** Prompt **
Return the lines running from the one that contains "You are a computer-use" through the one that contains "tap(1988, 597)", both included, copied without any change.

** Records provided **
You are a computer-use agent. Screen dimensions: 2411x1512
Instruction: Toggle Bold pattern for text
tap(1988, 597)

--

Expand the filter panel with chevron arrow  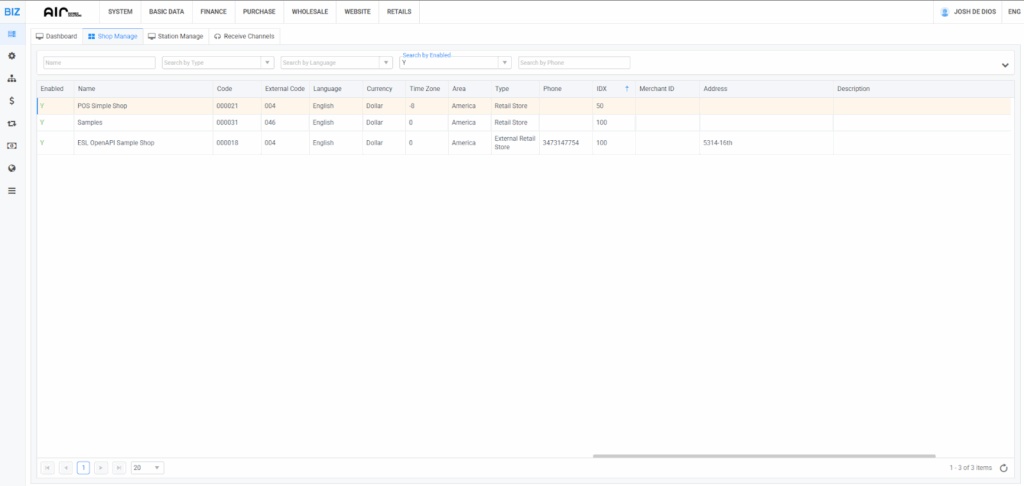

==

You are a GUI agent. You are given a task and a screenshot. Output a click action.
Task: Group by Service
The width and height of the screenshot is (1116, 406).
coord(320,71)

** Expected output **
You are a computer-use agent. Screen dimensions: 2411x1512
Instruction: Toggle Bold pattern for text
tap(1988, 597)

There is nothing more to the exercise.